__Text section__
Leptospirosis is a zoonotic disease, caused by bacteria of genus Leptospira. The disease that affects cattle (and man) in the UK is caused by two serogroups of the serovar Leptospira hardjo.

Cattle, sheep and goats can get infected, but the disease does not normally manifest itself in sheep that remain carriers. In cattle, after the first phase of the infection, the bacteria localise in the uterus and sex glands and in the kidneys. The early symptoms of infection are often so transient that in breeding cattle abortion and lowered fertility are usually the first symptoms to be noticed.

Milk drop

In cattle, the first symptom is often a drop in milk yield in all infected animals. This can be accompanied by transient fever, mastitis-like changes in the milk and sudden loss of all milk with flaccid udder (flabby bag).


The abortion usually occurs 6-12 weeks after the initial infection. If the infection occurs in the late gestation, an infected calf may be born. Diagnosis of leptospiral abortion is difficult and based on maternal and foetal serology, as no obvious lesions are associated with the infection.

In herds contracting the infection for the first time, up to 30% of the animals may abort. In endemically infected herds, a 5% abortion rate is suggested.

__Exercise__
In the leptospirosis text, how long after the initial infection does abortion usually occur?

__Material shown__
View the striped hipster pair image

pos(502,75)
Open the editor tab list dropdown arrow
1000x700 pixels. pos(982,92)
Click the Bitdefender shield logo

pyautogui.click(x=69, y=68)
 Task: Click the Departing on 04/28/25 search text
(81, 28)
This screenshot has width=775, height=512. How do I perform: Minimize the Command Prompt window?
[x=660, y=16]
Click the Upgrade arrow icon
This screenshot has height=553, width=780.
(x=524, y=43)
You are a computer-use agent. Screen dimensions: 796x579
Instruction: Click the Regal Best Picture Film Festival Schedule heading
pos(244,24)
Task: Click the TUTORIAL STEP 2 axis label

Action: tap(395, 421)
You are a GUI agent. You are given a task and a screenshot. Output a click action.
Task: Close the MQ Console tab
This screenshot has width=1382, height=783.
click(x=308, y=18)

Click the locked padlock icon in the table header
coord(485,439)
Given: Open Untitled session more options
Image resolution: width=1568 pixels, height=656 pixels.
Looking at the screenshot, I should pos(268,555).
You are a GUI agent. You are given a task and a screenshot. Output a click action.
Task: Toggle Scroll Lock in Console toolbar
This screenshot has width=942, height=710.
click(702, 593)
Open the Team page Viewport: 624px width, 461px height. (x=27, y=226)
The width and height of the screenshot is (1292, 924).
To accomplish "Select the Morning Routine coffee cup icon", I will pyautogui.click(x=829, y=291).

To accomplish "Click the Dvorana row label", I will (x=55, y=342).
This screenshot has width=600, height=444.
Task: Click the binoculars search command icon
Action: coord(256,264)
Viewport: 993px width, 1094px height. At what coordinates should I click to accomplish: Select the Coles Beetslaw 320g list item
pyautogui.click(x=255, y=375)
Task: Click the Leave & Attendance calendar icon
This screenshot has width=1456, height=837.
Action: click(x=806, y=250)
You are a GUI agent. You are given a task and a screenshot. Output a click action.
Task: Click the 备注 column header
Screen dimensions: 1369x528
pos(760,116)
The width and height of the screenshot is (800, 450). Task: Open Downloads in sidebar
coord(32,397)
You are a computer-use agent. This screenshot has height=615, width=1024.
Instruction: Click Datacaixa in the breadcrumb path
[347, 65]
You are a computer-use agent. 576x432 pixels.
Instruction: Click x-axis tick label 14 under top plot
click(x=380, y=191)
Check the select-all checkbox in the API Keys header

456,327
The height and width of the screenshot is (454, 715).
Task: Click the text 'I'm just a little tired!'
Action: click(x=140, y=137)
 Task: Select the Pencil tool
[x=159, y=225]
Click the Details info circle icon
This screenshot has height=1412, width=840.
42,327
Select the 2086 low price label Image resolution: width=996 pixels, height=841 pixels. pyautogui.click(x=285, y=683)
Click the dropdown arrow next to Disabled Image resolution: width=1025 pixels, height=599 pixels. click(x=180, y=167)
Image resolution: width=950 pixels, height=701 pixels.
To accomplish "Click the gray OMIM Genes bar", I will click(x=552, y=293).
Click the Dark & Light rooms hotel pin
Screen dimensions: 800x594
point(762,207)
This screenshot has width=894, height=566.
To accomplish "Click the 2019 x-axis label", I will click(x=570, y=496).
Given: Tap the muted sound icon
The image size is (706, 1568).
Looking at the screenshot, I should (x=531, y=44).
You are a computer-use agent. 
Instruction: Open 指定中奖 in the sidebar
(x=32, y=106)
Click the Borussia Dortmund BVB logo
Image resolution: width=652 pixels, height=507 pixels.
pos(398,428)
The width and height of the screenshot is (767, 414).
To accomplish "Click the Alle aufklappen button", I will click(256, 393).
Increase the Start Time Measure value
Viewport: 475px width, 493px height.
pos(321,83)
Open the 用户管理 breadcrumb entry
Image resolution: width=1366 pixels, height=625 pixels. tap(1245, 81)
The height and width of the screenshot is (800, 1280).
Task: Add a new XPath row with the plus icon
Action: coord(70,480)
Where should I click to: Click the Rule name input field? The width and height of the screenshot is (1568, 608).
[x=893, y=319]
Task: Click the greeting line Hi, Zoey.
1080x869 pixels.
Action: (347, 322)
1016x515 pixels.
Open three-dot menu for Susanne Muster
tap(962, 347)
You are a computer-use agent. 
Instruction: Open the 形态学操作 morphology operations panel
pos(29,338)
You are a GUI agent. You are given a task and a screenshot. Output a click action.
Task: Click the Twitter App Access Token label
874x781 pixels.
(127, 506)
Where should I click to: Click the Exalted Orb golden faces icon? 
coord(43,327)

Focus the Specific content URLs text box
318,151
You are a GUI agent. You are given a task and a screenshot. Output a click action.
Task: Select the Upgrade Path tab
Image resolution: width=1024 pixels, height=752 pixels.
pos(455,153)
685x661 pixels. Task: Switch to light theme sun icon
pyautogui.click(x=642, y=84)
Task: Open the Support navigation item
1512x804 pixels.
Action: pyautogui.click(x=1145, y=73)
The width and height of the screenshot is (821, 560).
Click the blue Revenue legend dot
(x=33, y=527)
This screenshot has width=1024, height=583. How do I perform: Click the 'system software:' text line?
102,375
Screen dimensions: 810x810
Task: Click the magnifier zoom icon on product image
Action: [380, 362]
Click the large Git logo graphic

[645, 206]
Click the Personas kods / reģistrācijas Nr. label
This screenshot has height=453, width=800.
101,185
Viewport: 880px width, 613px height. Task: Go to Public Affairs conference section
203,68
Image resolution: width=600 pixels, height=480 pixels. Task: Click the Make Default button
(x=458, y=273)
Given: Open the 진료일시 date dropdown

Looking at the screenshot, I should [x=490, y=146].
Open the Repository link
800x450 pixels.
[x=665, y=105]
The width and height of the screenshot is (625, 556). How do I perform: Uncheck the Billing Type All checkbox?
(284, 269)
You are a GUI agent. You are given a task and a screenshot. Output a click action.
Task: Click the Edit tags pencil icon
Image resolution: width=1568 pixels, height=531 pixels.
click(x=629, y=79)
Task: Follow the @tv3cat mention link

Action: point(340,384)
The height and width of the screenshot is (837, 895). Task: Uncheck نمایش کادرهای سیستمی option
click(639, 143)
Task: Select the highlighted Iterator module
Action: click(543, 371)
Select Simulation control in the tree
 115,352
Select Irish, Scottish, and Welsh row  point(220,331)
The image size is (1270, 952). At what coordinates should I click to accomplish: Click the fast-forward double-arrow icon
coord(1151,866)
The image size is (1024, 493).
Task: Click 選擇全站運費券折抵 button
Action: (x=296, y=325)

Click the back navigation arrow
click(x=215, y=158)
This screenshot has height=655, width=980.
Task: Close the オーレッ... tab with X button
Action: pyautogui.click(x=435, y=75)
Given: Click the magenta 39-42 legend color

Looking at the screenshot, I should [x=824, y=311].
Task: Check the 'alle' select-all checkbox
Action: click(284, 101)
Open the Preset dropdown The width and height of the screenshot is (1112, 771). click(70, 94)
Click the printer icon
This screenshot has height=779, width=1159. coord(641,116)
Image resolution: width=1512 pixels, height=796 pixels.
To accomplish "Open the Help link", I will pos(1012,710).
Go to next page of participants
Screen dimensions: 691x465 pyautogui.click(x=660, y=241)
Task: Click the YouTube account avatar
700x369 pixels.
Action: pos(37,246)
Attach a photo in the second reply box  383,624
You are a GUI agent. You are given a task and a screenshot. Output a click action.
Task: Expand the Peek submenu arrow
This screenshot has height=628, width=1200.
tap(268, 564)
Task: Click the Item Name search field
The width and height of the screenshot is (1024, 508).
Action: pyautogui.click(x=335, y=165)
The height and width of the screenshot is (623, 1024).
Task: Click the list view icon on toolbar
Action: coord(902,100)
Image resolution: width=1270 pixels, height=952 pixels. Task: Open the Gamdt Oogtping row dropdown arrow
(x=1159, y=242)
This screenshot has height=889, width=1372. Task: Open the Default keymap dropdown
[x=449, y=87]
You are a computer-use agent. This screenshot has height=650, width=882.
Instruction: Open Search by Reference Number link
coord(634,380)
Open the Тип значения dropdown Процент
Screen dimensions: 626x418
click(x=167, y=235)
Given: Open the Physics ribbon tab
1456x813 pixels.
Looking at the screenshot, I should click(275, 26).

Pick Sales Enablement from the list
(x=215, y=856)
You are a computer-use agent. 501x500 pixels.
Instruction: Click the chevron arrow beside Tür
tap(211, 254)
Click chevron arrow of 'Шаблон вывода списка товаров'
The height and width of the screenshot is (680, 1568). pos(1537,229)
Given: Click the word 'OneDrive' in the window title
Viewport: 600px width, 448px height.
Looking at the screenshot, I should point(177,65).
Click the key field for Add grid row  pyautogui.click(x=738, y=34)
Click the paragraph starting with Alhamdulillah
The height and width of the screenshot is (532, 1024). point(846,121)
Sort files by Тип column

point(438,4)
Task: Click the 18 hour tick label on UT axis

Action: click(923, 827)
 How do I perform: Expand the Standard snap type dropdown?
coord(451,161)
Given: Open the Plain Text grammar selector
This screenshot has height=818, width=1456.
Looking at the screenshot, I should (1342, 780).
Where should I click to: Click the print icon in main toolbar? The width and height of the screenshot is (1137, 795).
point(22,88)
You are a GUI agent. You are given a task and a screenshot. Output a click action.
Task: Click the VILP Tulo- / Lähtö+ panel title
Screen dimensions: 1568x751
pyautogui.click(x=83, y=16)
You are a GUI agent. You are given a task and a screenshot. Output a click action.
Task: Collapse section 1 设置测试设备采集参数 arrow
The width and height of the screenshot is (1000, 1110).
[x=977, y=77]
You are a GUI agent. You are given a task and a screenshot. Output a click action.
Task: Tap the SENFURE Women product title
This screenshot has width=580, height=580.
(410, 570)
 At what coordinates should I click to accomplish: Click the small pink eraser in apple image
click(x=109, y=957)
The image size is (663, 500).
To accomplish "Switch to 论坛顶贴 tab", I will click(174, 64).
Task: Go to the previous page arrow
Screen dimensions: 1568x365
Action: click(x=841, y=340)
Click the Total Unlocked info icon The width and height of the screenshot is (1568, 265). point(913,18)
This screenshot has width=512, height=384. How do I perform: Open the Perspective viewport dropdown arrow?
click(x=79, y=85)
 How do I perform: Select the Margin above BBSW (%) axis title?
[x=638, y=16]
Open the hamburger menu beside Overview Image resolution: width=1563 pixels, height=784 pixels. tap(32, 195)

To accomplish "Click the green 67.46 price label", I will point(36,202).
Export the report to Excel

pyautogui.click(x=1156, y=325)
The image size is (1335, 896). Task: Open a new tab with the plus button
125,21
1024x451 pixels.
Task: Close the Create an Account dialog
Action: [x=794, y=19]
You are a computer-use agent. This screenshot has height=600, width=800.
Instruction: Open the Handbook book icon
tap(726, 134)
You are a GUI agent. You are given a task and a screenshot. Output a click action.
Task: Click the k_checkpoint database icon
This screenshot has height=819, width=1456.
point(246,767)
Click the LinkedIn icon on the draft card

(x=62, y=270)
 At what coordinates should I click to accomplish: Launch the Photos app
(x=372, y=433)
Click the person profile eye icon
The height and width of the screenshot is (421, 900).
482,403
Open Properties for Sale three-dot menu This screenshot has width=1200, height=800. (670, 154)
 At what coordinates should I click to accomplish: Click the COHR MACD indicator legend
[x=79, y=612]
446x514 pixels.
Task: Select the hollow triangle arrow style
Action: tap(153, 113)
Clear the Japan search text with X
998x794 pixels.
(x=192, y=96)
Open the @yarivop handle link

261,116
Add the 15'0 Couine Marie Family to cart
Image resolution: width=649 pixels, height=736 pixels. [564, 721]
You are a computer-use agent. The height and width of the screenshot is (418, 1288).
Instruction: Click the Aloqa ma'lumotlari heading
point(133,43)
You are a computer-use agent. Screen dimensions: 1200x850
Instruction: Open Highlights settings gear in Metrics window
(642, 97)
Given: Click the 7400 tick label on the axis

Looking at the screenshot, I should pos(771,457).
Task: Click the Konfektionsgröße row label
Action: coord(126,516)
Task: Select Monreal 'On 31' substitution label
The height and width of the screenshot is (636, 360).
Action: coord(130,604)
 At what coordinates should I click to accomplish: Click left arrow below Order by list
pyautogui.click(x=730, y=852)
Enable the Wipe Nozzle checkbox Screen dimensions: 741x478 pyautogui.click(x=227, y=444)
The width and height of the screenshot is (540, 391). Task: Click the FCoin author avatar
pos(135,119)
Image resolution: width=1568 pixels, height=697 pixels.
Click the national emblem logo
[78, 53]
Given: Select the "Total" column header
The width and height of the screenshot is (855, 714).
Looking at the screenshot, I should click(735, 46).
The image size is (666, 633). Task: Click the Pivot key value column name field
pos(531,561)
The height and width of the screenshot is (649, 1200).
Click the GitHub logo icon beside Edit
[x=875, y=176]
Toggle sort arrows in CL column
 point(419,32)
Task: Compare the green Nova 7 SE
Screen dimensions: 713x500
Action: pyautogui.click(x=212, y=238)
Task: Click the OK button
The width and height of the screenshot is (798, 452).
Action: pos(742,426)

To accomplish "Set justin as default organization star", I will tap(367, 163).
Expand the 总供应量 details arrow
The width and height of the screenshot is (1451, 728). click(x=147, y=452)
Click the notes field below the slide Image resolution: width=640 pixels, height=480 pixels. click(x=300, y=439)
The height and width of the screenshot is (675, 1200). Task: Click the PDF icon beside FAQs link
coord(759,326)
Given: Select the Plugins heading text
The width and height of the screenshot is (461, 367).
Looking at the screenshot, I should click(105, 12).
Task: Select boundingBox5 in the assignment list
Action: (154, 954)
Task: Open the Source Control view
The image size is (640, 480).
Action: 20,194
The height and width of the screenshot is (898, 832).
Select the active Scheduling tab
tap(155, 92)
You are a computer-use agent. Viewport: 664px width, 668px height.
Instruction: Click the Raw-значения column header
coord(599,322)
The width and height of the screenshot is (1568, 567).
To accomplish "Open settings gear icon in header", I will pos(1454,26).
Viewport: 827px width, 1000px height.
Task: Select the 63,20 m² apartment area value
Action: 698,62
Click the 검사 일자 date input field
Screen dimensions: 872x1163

__Task output__
Usually 6-12 weeks after the initial infection.